Le matin du 26 août, un torrent géant d’eau, de boue et de glace a emporté des villages, des habitants et des infrastructures près de la frontière entre le Népal et la Chine. Le bilan des morts a atteint 1.300 au Népal samedi, avec près de 5.000 personnes portées disparues, selon l’agence népalaise de gestion des catastrophes. Les autorités chinoises ont signalé 31 décès dans la région autonome de Xizang, dans le sud-ouest de la Chine, tandis que 531 personnes sont toujours portées disparues.
Alors que les opérations de sauvetage et de recherche se poursuivent, samedi, un Chinois, identifié comme Lu Haitao, a été sauvé vivant d’un tunnel dans une centrale hydroélectrique, et une Népalaise de 64 ans a été extraite du dernier étage d’un immeuble de quatre étages enseveli dans la boue.

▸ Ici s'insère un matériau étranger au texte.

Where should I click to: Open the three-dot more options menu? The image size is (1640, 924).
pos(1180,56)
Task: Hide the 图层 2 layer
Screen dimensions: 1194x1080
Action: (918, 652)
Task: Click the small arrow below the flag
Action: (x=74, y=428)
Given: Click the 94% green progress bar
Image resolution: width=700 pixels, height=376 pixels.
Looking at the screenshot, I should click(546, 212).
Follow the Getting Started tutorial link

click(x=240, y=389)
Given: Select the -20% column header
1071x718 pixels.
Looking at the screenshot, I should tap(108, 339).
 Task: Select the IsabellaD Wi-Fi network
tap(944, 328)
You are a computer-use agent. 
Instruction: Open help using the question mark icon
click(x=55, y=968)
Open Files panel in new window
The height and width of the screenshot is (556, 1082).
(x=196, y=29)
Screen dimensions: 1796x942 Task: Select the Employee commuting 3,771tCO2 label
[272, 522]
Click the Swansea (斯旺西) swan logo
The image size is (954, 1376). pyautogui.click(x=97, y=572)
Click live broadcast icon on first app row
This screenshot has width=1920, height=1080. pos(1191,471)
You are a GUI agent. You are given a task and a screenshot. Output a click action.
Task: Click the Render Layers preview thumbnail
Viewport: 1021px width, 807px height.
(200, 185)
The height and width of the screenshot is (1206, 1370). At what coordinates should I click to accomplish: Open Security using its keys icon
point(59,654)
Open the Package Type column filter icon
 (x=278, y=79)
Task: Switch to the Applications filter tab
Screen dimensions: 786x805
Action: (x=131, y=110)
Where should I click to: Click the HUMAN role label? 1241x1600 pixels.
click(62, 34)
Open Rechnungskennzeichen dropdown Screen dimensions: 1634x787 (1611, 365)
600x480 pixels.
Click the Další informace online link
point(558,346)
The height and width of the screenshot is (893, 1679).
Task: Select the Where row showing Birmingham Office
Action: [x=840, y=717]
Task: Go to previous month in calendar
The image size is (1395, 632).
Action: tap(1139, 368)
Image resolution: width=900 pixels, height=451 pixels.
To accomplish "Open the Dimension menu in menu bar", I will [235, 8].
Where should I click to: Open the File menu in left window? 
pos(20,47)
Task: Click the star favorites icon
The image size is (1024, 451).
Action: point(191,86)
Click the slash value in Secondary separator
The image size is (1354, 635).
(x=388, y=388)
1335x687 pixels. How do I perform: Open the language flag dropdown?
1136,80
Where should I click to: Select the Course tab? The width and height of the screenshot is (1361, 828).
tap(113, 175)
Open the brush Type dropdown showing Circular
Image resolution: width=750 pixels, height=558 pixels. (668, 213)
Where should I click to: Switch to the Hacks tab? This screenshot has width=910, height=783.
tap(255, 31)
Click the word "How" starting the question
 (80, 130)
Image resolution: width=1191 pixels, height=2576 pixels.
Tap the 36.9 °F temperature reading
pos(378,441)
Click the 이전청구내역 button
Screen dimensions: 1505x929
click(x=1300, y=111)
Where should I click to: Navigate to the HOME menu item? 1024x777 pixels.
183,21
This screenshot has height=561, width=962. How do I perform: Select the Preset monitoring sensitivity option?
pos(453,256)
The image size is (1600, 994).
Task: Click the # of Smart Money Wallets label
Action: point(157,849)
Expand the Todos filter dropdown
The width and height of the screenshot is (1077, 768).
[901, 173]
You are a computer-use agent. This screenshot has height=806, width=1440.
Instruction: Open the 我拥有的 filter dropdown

Le Népal, frappé par la catastrophe, reçoit des secours d’urgence, une aide financière et un soutien de secours de la part de différents pays. Pékin et Katmandou ont synchronisé rapidement leurs opérations d’urgence, avec les anciens experts en tunnels et spécialistes de l’identification médico-légale, et en fournissant un flux continu de données satellitaires et hydrologiques.
Le ministre népalais des Affaires étrangères Shisir Khanal a apprécié le soutien généreux de la Chine, déclarant à Xinhua que son gouvernement était « extrêmement reconnaissant pour ce soutien très proactif ». Mais la signification la plus profonde réside dans ce que cette réponse commune indique sur l’avenir de la gestion des crises : les catastrophes transhimalayennes doivent de plus en plus être traitées comme des problèmes d’ingénierie et de partage de données sans frontières, plutôt que comme des tests binaires d’allégeance géopolitique.

Le changement climatique réchauffe l’Himalaya et augmente le risque de catastrophes comme celles survenues au Népal et en Chine. Le Népal compte plus de 2 000 lacs glaciaires, dont 21 ont été identifiés comme potentiellement dangereux en raison de leurs caractéristiques physiques et des habitations en aval. Un lac qui éclate à Xizang ne s’arrête pas à un point de contrôle mais continue pour finalement atteindre le Népal. Toute nation qui considère cette situation comme un danger national, gérable à l’intérieur de ses propres frontières, planifie à courte vue un problème qui ne respecte pas les cartes.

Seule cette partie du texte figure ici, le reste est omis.